» **AIM OF THE EXERCISE**
Looking at the records below, please say how many lines contain the word "computer", as a bare number.

(Stored data entries)
==*==
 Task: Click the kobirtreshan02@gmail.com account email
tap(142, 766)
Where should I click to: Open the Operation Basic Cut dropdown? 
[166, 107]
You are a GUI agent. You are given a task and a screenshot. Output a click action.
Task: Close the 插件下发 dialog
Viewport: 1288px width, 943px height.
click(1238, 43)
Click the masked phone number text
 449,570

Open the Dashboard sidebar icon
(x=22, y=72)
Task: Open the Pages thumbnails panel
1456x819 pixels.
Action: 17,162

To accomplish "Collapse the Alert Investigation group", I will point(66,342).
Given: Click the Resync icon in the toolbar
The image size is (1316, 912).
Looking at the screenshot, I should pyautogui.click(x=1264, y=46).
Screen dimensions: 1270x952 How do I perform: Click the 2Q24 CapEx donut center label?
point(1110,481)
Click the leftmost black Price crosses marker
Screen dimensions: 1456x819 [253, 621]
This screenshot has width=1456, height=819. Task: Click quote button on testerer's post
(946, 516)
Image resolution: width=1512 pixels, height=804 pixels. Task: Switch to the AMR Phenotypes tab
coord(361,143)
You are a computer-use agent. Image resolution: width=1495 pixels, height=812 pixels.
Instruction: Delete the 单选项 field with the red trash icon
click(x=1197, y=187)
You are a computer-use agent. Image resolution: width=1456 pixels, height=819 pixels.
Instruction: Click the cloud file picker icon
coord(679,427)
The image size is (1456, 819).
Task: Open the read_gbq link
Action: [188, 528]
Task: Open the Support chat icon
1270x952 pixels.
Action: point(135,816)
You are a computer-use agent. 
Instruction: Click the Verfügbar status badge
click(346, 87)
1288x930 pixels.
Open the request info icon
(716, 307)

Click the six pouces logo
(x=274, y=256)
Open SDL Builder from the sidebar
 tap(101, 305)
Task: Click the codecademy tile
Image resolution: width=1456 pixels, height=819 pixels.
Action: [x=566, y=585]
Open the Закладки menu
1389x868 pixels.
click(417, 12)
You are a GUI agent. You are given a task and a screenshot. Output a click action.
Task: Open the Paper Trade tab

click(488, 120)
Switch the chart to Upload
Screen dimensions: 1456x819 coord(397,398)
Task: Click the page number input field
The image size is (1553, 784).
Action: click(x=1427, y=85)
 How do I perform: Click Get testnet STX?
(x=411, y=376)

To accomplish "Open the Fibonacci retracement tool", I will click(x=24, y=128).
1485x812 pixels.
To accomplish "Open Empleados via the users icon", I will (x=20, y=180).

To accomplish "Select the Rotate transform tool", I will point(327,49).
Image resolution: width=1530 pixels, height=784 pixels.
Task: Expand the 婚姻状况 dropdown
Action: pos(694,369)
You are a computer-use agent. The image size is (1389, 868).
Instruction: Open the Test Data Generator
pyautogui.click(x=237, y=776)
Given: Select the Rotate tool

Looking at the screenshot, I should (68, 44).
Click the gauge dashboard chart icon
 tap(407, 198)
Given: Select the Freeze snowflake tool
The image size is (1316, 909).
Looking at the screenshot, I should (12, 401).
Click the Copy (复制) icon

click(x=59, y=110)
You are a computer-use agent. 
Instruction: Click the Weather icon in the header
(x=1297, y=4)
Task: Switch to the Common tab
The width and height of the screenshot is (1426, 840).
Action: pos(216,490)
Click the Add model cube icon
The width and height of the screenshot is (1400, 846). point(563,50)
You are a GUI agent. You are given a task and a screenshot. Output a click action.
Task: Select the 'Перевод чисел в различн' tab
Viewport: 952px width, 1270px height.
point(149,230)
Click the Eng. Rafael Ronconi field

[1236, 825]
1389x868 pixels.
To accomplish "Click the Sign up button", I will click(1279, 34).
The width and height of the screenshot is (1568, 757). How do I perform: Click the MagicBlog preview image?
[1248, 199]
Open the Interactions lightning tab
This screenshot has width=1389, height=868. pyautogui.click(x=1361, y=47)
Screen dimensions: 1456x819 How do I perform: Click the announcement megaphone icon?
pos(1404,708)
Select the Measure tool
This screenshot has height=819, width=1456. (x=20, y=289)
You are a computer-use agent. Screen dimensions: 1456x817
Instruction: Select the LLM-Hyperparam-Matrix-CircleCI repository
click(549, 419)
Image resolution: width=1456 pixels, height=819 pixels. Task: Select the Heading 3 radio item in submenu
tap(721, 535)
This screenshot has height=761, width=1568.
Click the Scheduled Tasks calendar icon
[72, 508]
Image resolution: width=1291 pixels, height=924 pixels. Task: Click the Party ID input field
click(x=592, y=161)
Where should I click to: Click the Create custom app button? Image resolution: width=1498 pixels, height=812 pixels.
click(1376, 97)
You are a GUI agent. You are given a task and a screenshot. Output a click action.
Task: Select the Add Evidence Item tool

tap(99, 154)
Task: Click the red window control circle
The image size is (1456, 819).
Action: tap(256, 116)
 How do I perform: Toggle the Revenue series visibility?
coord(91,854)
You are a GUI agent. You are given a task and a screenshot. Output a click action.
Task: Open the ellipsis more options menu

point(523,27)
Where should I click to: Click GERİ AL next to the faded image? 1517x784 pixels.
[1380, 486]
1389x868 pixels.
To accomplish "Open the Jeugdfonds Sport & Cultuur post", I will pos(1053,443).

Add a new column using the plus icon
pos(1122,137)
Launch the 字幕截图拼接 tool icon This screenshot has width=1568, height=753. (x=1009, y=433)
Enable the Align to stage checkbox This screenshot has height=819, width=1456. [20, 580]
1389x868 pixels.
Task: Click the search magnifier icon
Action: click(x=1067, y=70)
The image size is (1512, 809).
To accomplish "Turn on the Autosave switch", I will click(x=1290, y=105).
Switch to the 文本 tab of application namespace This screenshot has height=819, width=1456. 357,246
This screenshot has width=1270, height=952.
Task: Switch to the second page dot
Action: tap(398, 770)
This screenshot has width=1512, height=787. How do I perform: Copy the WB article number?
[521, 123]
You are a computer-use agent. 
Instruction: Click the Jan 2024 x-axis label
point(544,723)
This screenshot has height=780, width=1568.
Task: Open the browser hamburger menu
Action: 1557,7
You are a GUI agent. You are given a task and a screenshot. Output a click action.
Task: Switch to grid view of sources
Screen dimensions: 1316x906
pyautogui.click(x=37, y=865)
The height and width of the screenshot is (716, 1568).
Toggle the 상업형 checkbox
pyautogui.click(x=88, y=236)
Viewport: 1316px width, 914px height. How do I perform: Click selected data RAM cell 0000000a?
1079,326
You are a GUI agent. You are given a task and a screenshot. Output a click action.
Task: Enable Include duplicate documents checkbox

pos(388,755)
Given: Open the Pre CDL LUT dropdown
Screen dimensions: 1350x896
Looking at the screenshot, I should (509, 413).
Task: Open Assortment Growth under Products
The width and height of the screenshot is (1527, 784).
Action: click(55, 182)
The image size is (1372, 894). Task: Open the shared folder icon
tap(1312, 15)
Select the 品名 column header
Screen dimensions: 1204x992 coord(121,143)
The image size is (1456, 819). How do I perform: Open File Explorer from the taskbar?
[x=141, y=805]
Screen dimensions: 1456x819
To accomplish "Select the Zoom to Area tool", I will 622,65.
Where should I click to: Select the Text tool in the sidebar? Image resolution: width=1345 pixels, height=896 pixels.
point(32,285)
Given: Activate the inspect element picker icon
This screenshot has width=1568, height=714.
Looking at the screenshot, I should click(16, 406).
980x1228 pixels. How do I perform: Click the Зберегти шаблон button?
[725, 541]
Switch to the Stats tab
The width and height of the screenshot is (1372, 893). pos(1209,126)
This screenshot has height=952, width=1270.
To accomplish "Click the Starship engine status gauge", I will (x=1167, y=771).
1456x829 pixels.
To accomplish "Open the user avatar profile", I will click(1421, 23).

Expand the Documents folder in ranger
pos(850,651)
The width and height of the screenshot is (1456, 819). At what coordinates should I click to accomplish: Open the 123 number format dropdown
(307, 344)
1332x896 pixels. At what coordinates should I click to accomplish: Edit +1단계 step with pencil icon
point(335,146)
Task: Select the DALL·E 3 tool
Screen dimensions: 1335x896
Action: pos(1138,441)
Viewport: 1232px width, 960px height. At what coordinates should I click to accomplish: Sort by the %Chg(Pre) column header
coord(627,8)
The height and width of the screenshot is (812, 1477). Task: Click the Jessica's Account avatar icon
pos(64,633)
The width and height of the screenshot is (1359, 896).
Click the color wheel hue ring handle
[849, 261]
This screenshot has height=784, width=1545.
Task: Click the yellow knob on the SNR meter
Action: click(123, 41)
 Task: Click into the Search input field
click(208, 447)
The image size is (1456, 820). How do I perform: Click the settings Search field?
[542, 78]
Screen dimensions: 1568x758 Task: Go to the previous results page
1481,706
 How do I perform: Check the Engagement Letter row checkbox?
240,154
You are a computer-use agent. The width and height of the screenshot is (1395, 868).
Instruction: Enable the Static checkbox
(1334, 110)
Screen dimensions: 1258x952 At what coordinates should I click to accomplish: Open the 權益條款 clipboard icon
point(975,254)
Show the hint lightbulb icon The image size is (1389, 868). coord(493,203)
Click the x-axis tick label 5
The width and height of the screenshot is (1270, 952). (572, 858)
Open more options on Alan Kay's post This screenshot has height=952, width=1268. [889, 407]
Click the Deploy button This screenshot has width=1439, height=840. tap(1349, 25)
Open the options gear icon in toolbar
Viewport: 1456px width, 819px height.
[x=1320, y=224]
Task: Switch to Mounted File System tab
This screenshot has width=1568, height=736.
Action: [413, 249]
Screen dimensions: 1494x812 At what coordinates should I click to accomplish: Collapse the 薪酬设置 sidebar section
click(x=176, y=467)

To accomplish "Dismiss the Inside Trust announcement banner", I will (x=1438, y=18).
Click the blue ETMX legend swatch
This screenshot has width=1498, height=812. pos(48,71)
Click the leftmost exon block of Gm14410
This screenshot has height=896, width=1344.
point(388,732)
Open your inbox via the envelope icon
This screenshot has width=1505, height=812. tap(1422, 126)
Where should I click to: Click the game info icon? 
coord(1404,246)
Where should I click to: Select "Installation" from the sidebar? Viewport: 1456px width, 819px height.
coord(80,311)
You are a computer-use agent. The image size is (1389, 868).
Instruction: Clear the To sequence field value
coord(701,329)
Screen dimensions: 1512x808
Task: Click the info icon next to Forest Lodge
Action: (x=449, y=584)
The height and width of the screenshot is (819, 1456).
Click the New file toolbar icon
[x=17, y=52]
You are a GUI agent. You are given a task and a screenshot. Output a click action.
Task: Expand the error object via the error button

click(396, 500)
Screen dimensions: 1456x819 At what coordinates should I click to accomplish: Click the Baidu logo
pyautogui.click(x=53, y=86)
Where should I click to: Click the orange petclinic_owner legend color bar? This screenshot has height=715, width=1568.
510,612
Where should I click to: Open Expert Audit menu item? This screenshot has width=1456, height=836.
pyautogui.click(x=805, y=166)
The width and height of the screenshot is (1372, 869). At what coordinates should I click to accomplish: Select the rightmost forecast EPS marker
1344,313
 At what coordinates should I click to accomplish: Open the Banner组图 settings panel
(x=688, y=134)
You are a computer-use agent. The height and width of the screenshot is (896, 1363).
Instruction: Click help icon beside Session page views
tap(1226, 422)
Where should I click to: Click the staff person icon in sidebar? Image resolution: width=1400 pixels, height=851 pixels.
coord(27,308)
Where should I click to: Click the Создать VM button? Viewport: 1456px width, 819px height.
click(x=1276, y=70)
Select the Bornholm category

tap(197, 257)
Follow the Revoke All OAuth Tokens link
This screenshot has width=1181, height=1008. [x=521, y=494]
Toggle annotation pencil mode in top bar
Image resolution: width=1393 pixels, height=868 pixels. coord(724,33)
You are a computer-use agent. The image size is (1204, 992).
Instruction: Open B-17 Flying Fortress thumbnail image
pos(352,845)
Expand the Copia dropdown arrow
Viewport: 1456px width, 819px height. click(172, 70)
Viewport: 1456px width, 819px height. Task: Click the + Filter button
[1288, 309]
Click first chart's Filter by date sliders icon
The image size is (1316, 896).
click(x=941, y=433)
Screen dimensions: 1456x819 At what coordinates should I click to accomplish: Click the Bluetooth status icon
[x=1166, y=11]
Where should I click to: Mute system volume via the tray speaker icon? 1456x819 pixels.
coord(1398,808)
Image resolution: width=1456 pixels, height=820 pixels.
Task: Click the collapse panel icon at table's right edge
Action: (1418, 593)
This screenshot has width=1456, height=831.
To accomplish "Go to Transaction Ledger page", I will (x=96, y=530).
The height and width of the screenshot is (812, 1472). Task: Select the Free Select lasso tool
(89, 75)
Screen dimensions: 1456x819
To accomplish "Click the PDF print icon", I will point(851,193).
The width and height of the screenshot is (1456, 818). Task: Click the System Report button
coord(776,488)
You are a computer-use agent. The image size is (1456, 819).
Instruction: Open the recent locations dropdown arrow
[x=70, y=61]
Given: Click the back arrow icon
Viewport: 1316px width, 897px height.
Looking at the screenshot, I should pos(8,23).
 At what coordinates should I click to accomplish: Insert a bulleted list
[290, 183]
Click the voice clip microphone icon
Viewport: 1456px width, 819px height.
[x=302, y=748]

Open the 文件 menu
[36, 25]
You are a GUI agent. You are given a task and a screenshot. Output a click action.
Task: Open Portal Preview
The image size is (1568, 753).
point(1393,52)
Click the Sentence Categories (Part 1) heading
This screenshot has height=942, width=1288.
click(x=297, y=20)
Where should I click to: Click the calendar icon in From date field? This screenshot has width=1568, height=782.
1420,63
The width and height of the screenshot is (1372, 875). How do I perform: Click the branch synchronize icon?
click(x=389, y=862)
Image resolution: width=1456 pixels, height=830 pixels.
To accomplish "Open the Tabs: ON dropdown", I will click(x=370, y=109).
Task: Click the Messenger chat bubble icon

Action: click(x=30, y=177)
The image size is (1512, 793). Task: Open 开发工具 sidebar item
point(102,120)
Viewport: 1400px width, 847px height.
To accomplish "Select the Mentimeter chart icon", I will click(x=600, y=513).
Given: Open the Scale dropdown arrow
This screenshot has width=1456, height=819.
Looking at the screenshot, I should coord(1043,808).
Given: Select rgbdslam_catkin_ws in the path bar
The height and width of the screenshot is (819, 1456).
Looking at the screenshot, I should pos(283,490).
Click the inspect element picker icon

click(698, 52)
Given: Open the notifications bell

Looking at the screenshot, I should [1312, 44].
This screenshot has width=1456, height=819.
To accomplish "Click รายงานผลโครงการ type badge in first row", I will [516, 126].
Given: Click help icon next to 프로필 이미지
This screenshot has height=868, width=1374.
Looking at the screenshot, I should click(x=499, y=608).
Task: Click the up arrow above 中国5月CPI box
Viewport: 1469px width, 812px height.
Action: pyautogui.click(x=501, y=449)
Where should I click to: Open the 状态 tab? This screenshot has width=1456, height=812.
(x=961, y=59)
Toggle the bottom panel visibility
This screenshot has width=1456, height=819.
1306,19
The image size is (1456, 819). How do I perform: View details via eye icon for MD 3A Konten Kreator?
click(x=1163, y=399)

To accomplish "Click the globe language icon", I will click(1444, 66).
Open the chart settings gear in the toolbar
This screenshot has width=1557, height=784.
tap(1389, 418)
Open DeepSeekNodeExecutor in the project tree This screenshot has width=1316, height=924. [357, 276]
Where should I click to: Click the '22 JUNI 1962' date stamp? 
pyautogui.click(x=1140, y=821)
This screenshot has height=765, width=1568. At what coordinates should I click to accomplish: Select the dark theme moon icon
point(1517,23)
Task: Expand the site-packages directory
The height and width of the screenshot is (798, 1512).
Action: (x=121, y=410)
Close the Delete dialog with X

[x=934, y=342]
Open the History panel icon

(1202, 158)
==*==
» **REPLY TO THE EXERCISE**
12